Write out again, word for word, the lines below from the line that holds "Screen dimensions: 589x520" through the line that holds "You are a computer-use", omitting pictures.
---------- MATERIAL SUPPLIED
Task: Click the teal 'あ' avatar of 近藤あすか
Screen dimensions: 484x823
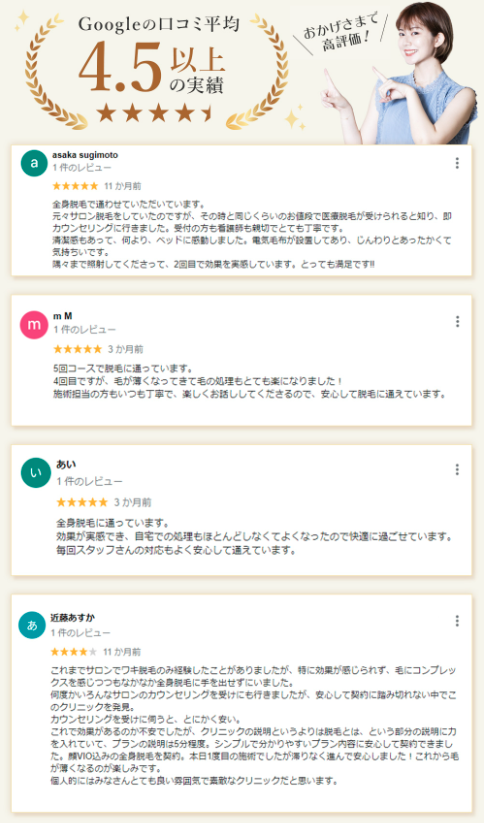Action: [x=32, y=625]
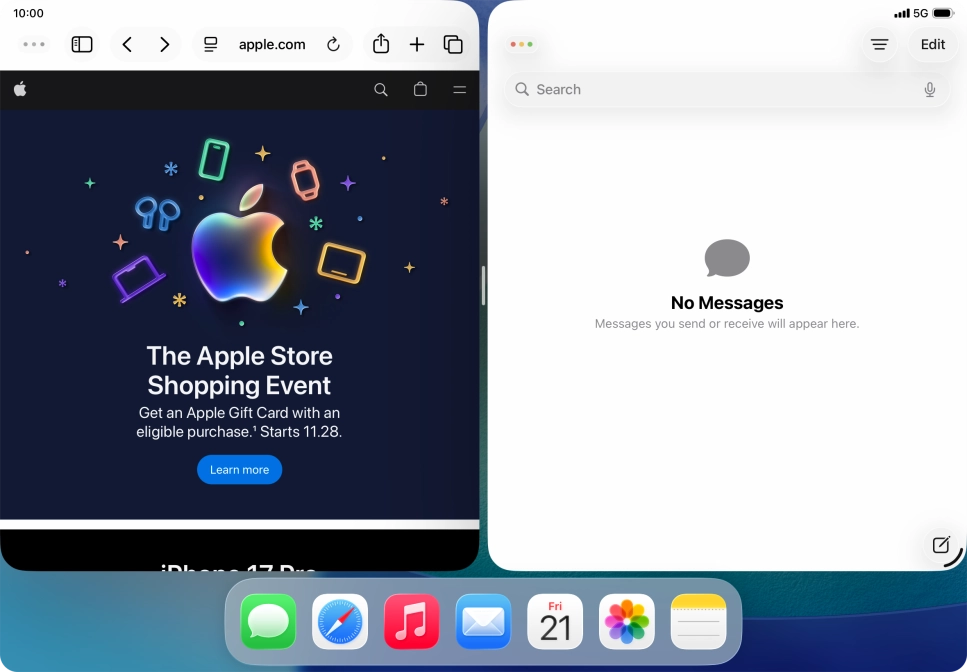Click the Learn more button
The image size is (967, 672).
239,469
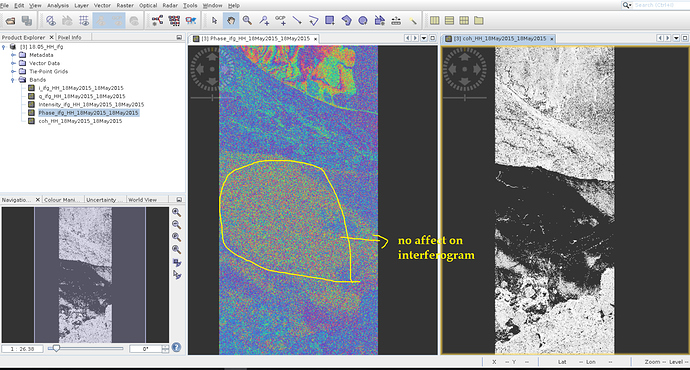
Task: Expand the Metadata tree node
Action: (x=13, y=55)
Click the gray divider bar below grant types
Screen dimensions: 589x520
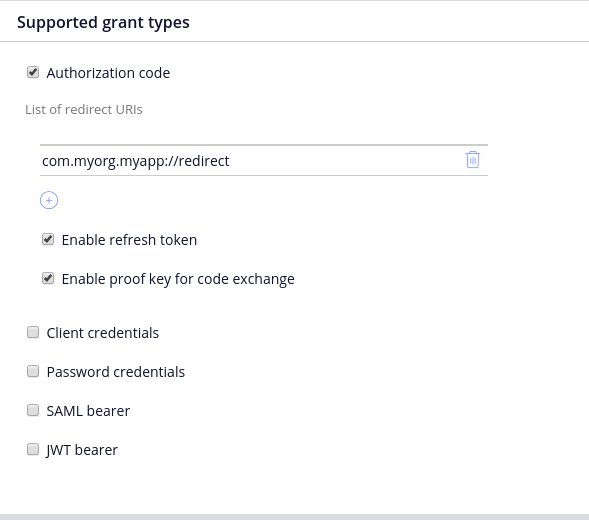pyautogui.click(x=294, y=517)
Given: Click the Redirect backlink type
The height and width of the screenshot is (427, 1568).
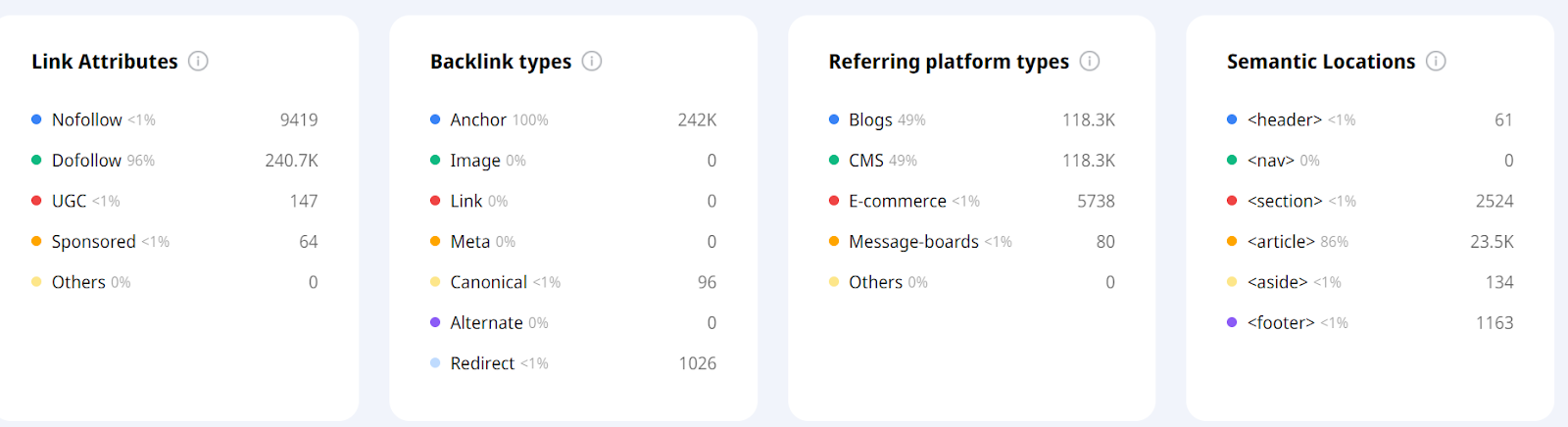Looking at the screenshot, I should pyautogui.click(x=482, y=363).
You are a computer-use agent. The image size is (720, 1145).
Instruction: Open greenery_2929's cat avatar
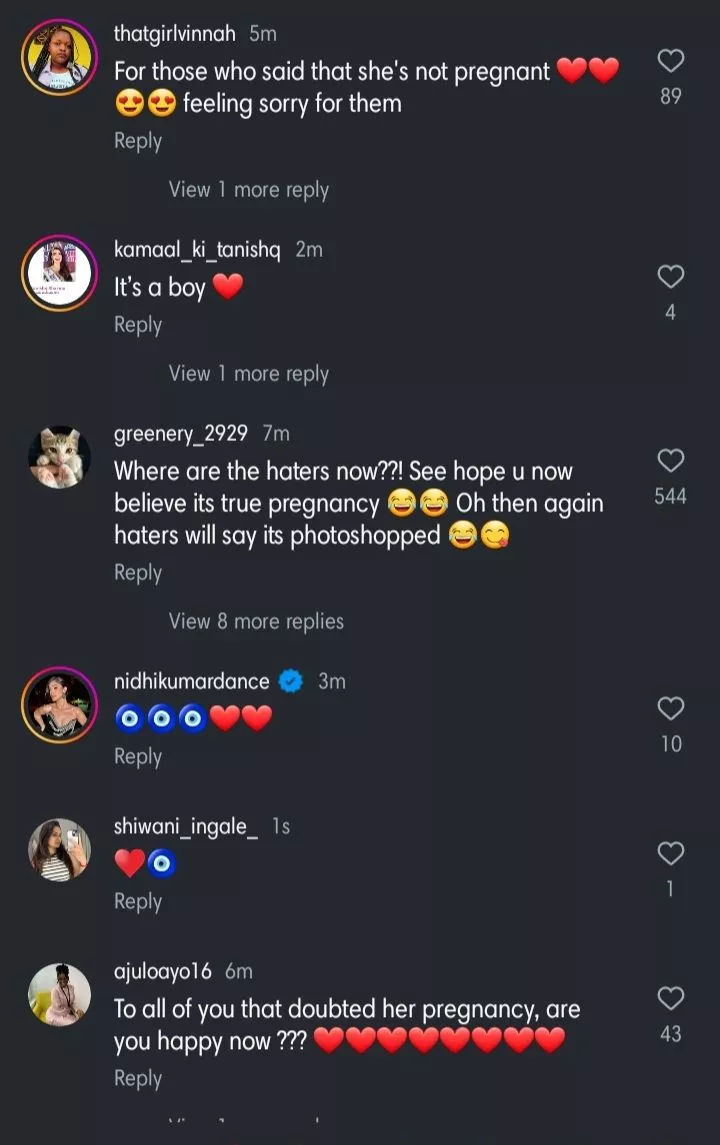(58, 457)
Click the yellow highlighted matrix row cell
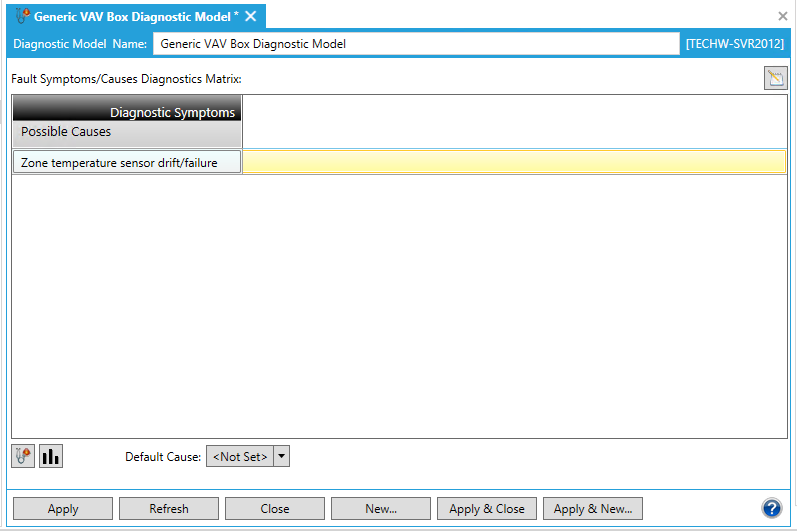Screen dimensions: 797x531 [x=514, y=162]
--------------------
• [ANSWER TO THIS TASK]:
Screen dimensions: 589x520
pyautogui.click(x=294, y=517)
Given: Click the Redirect backlink type
The height and width of the screenshot is (427, 1568).
Looking at the screenshot, I should pyautogui.click(x=482, y=363).
You are a computer-use agent. The image size is (720, 1145).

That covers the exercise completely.